Like your good old headphone cables, strings of amino acids have the potential to fold into a vast number of different conformations given the appropriate conditions. A conservative estimation for the time it would take a 100 residue protein to explore all theoretically possible conformations would exceed the age of the Universe several times. This is obviously not feasible and was pointed out by Levinthal when he published his “How To Fold Graciously” in 1969.

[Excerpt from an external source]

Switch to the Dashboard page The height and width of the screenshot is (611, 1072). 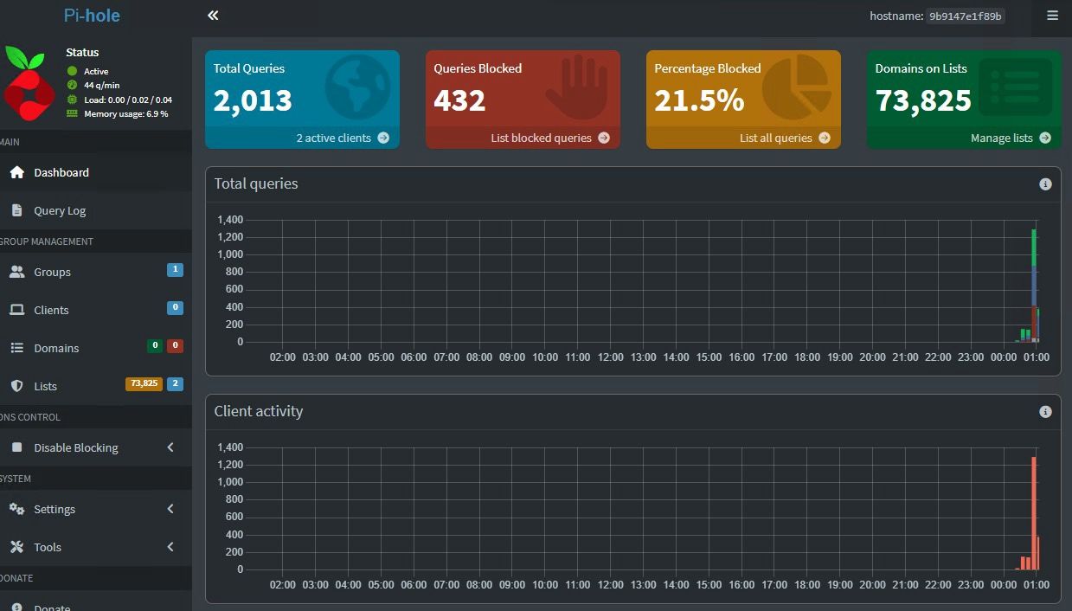(61, 172)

The so called Protein-Folding Problem has since been under intense study, which inevitably has led to a few theories and models about its nature. Due to the lack of appropriate wet-lab methods to study this phenomenon theoretical, computational approaches have been key to devising impactful frameworks for formally describing protein folding. One of these goes under the name of principle of minimum frustration introduced by Bryngelson and Wolynes in the late 80s (1). It states that proteins by evolution were enriched for sequences with the propensity to fold into low-energy structures, while actively selecting against traps. By avoiding mis-folding and non-native contacts, the theory says, a smooth funnel-like energy landscape with native-state minima is created that ensures robust and fast folding.

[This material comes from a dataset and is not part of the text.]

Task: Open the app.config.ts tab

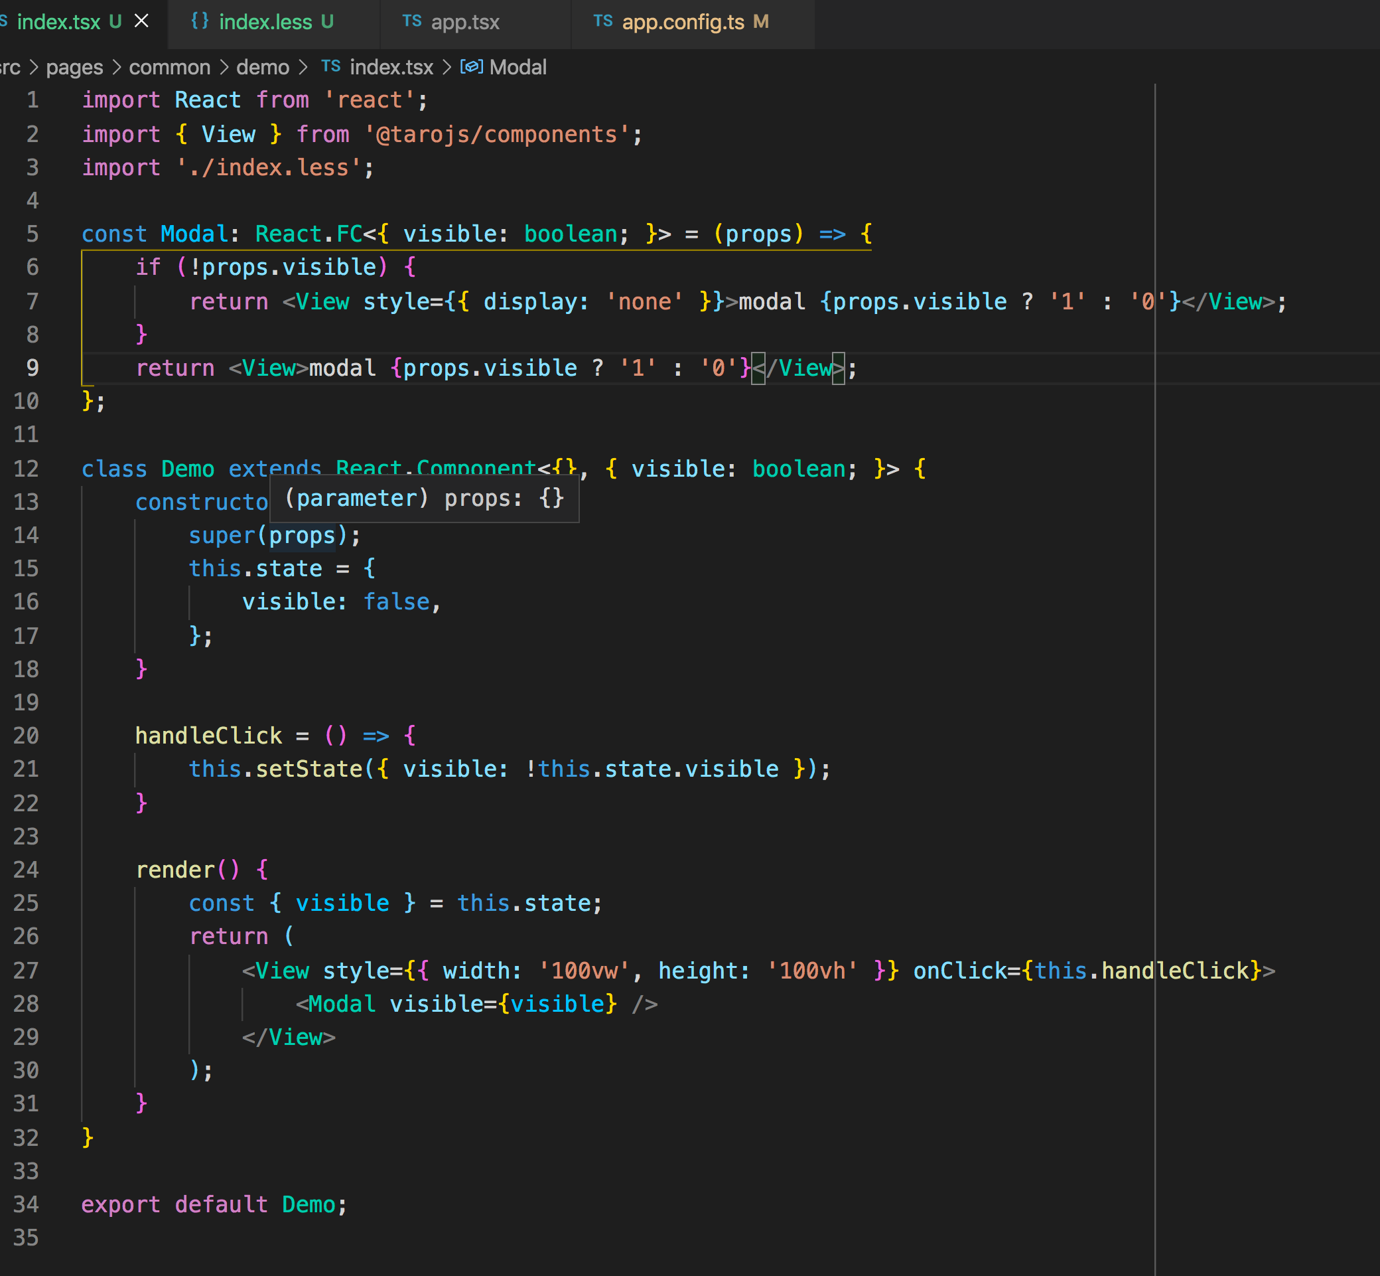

This implies that native contacts, i.e. residues that interact in the fully folded protein play a major role in the folding process. Gō models (2), named after Nobuhiro Gō who first proposed this method, are based around this assumption with the energetic contributions of native interactions acting as the sole driving forces in the folding process. While this approach has yielded promising results, many of which were in concordance with experiments, its underlying principles have never been validated in a statistically meaningful way.
A schematic for native-contact-driven protein folding
In 2013 a study by Best, Hummer and Eaton (3) formally addressed this question. By devising a set of statistical quantities aimed at weighting the importance of native and non-native interactions for folding and applying these to the analysis of several long MD folding simulations they were able to show a “native-centric mechanism” for small fast-folding proteins.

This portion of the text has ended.